Other long-duration systems are also bubbling up from the laboratory, with zinc being one focus of attention. Zinc is an abundant, relatively inexpensive material with a 200-year history of use in energy storage systems. The challenge is to apply zinc to scaled up, rechargeable, long-duration systems, and zinc-air technology has emerged as a solution.
Zinc-air batteries began to surface on the CleanTechnica more than 10 years ago, and all that R&D work is beginning to pay off. As recently as 2023 the US Department of Energy issued a state-of-the-research recap of zinc energy storage technology, in which it advised that “air-based systems are complicated by the need to ‘breathe’ oxygen (air), and the oxygen reduction and oxidation reactions at the cathode require catalysts that are either prohibitively expensive (e.g., Pt, Ag, Ir) or are not yet sufficiently efficient or durable (e.g., transition metal catalysts).”
Still, in the same document, DOE noted that “Zn-Air batteries offer potentially high energy density of up to 440 Wh/kg or 1,670 Wh/L and provide a constant, flat voltage discharge profile.”

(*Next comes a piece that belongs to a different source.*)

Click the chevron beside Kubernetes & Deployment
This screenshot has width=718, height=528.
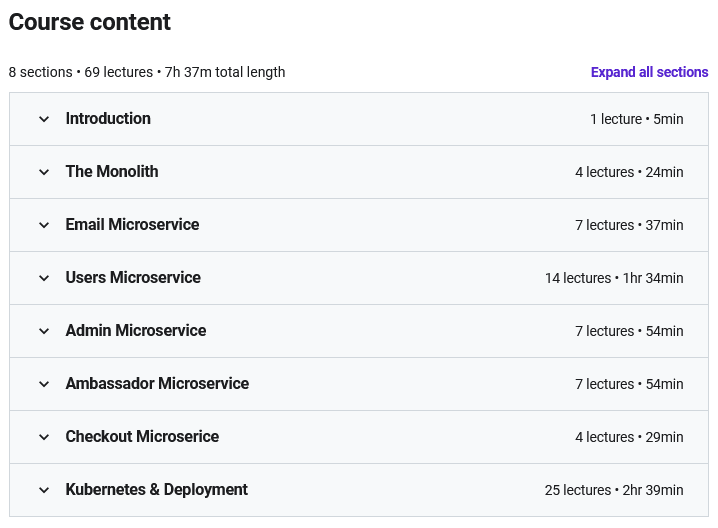click(44, 490)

Zinc-Air Energy Storage: Follow The Money
Although DOE further noted that “few catalysts are capable of performing both oxidation and reduction reactions needed for a rechargeable system,” the agency did allow that the research is ongoing. Apparently, the researchers have not been letting the grass grow under their feet, with the Toronto-based zinc-air energy storage startup e-Zinc providing a good example.

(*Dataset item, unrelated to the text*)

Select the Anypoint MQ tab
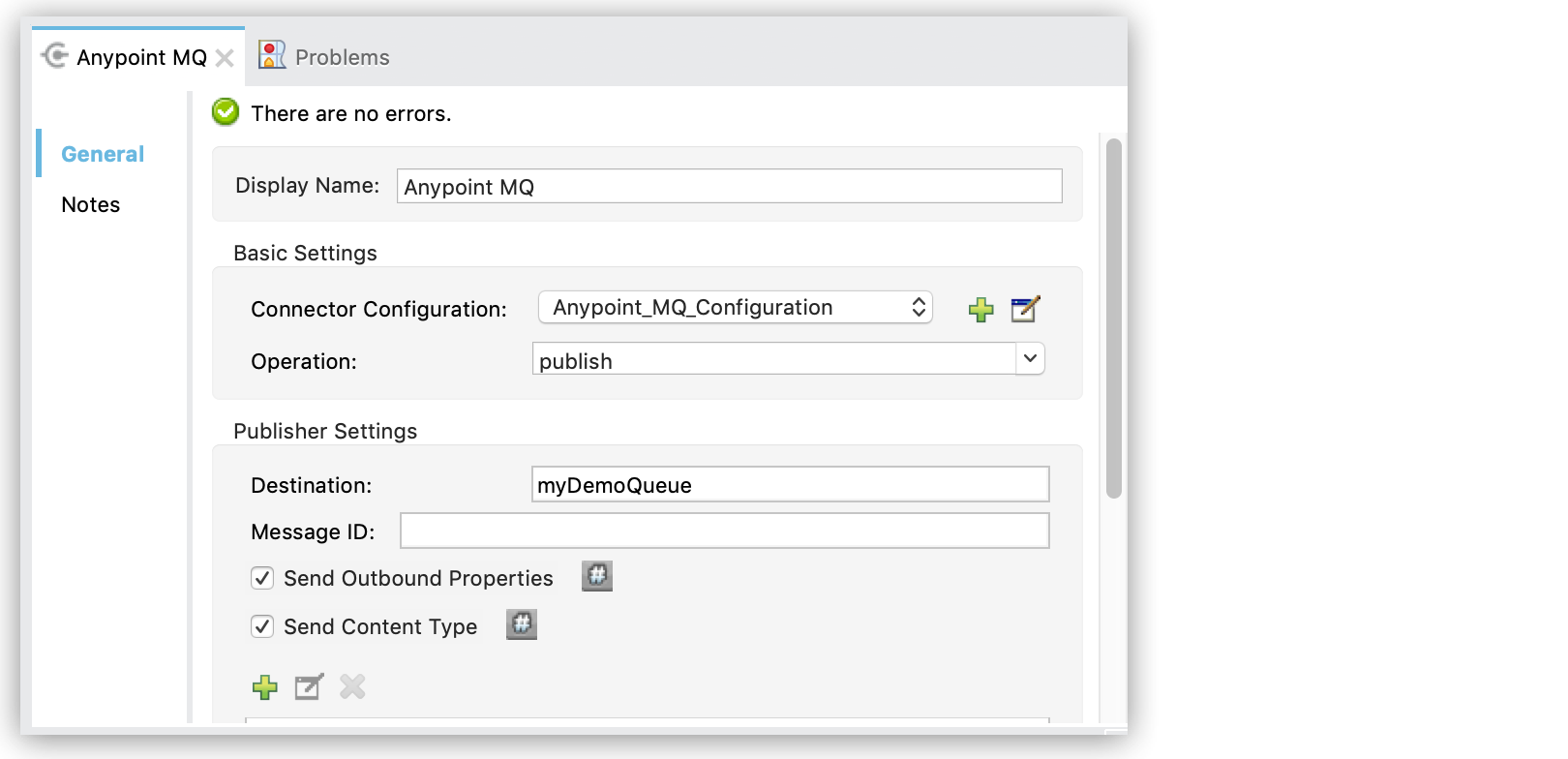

E-Zinc launched in 2012 with the aim of surpassing the Energy Department’s 10-hour goal, to reach up to 24 hours. Along the way it acquired a roster of Series A shareholders including Toyota Ventures, Eni Next, Anzu Partners, BDC, and Graphite Ventures, all of which also participated again to help oversubscribe a new Series A2 round last year. Series A2 was spearheaded by the Canadian firm Evok Innovations with participation from Mitsubishi Heavy Industries, Export Development Canada, and Ultratech Capital Partners, adding another $31 million to e-Zinc’s Series A round of $25 million.

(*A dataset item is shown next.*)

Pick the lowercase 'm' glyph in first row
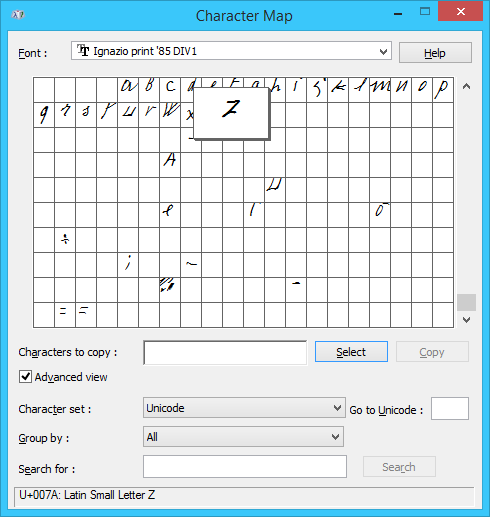[380, 90]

The technology sounds simple enough, though it is the result of decades of experience applied by the company’s late founder and well known zinc electrochemistry expert, Dr. Gregory Zhang.
In e-Zinc’s cell-based architecture, the system charges in an upper section, where zinc pellets form on electrodes. The electrodes are wiped periodically and the pellets fall through a water-based, non-flammable electrolyte to the lower part of the cell, leaving the electrodes free to collect more pellets. As the wiping process repeats, more zinc accumulates in the lower part. There it remains until the battery is discharged.
“When discharging, air is injected into the cell, dissolving the zinc back into the electrolyte, which is then recirculated to the charging section, ready for the next charging cycle,” e-Zinc explains.
With the investor assist, e-Zinc has completed a manufacturing facility in Mississauga, Ontario, designed as a collaboration hub as the company adds demonstration projects to its roster.
The zinc-air formula is just one example in a rising tide of long-duration energy storage solutions, demonstrating yet again that the renewable energy transition is here to stay regardless of any sudden shifts in US energy policy or obfuscation on the part of taxpayer-paid officials who should, and do, know better.